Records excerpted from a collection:
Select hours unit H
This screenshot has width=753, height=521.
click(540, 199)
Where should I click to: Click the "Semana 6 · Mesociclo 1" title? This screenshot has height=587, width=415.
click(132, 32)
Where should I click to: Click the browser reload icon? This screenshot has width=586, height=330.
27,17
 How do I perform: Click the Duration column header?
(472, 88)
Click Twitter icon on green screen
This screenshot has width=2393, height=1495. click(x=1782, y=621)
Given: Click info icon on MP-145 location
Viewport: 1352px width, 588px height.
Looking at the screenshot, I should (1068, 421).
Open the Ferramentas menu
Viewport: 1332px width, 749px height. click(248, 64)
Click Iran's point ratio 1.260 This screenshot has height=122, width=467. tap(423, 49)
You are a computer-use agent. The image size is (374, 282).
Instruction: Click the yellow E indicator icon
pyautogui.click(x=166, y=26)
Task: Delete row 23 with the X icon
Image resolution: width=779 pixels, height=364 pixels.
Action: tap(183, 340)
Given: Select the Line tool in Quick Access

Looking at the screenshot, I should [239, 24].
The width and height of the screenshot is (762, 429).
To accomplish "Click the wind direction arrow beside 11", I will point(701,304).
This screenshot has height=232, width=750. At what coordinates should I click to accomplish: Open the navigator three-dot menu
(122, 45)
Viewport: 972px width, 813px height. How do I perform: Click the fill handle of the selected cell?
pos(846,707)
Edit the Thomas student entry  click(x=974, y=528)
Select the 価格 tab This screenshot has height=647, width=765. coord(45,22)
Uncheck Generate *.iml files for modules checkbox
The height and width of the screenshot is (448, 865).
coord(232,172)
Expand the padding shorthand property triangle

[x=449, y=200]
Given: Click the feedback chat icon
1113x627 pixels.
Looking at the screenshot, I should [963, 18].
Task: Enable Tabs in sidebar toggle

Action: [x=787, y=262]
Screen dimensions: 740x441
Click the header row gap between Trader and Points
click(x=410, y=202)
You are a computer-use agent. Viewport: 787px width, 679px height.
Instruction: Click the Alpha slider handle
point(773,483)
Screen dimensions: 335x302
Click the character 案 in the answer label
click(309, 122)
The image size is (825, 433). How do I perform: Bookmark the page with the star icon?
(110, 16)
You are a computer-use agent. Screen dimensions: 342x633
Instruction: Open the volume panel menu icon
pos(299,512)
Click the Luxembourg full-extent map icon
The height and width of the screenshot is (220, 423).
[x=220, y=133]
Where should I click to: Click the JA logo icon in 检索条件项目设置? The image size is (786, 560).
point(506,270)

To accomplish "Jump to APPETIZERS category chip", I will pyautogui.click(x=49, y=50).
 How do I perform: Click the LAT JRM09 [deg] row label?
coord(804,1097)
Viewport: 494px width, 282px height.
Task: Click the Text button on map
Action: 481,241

[Given task]
Convert the lines into a numbered list, starting at the first line and stopping after the one that contains "I will point(701,304).". Leave out any blank lines.

[Answer to this exercise]
1. Select hours unit H
2. This screenshot has width=753, height=521.
3. click(540, 199)
4. Where should I click to: Click the "Semana 6 · Mesociclo 1" title? This screenshot has height=587, width=415.
5. click(132, 32)
6. Where should I click to: Click the browser reload icon? This screenshot has width=586, height=330.
7. 27,17
8.  How do I perform: Click the Duration column header?
9. (472, 88)
10. Click Twitter icon on green screen
11. This screenshot has width=2393, height=1495. click(x=1782, y=621)
12. Given: Click info icon on MP-145 location
13. Viewport: 1352px width, 588px height.
14. Looking at the screenshot, I should (1068, 421).
15. Open the Ferramentas menu
16. Viewport: 1332px width, 749px height. click(248, 64)
17. Click Iran's point ratio 1.260 This screenshot has height=122, width=467. tap(423, 49)
18. You are a computer-use agent. The image size is (374, 282).
19. Instruction: Click the yellow E indicator icon
20. pyautogui.click(x=166, y=26)
21. Task: Delete row 23 with the X icon
22. Image resolution: width=779 pixels, height=364 pixels.
23. Action: tap(183, 340)
24. Given: Select the Line tool in Quick Access
25. Looking at the screenshot, I should [239, 24].
26. The width and height of the screenshot is (762, 429).
27. To accomplish "Click the wind direction arrow beside 11", I will point(701,304).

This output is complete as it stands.